Haglund's running career was brought to an abrupt end in 1981 after a failed drug test. A Swedish board of adjudicators found Haglund innocent of charges (she alleged her coach had given her two pills he called 'vitamins') but turned over their decision for further consideration to an international track and field tribunal assembled in Kingston, Jamaica, in 1982. This tribunal found against Haglund, who then retired.

===Legacy===

Haglund was a member of the Swedish Sports Academy (consisting of 100 athletes in 100 years of Swedish sport from 1899 to 1999), and was awarded the Victoria Scholarship in 1981. She also belonged to the Legends of "1956", a sports fraternity of outstanding Swedish athletes born in 1956: Björn Borg, Ingemar Stenmark, Thomas Wassberg and Frank Andersson.

==After running==

Inspired by the Russian artist Marc Chagall, Haglund was a painter and designer and had several exhibitions. She also authored a book on health and wellness, Lindas må bra bok (Linda's feel good book), published by Prisma in 2007. Haglund was related to the Danish singer and actor Otto Brandenburg.
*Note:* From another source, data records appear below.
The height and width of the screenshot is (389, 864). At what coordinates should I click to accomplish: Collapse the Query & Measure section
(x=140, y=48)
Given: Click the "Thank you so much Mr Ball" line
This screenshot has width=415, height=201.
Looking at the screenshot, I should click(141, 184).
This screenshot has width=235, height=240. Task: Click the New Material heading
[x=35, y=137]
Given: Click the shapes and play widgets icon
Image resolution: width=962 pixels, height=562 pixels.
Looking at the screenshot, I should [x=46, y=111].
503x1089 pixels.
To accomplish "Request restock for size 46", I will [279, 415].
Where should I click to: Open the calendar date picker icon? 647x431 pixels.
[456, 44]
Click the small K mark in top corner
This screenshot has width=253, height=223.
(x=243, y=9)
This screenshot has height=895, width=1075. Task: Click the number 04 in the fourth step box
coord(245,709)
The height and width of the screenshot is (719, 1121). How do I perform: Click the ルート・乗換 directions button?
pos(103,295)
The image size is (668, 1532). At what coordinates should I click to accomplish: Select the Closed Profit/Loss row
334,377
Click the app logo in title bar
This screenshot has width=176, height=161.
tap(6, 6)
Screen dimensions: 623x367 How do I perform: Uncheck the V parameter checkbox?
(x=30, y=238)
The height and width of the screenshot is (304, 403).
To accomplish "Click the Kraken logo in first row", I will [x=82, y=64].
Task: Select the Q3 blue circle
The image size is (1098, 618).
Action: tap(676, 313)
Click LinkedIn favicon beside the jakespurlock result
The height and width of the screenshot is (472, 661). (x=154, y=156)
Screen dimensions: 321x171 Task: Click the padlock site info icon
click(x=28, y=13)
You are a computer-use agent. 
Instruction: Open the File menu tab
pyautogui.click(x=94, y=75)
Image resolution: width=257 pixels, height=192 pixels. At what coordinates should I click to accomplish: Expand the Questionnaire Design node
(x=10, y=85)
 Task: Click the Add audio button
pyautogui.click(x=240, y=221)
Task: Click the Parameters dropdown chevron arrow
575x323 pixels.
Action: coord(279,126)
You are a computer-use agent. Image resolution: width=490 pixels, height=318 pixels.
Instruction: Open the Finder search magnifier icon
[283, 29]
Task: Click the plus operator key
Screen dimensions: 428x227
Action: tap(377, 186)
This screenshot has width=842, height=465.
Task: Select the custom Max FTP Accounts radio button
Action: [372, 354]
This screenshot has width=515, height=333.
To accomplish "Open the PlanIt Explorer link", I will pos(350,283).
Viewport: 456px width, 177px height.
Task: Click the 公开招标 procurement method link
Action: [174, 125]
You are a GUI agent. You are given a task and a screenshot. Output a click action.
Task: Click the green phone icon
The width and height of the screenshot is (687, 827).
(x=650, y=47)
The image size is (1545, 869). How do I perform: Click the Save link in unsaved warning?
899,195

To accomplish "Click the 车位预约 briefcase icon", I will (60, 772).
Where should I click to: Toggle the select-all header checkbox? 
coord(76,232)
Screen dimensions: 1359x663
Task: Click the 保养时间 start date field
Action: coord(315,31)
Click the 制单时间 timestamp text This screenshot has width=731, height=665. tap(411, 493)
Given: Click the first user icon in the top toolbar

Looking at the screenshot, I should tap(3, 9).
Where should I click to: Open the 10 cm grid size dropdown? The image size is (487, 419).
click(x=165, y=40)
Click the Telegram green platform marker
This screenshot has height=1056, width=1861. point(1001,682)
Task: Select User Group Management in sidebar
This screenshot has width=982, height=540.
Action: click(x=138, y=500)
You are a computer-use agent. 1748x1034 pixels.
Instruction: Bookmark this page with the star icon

Haglund was married to American sprinter Houston McTear from the 1980s until his death on 1 November 2015, aged 58.

==Death==
Haglund died of cancer and a pulmonary hemorrhage on 21 November 2015, aged 59. Her cancer and lung issues were discovered first only six days before her death after she was transported by ambulance to hospital after feeling ill. She died only three weeks after her husband's death, also from cancer.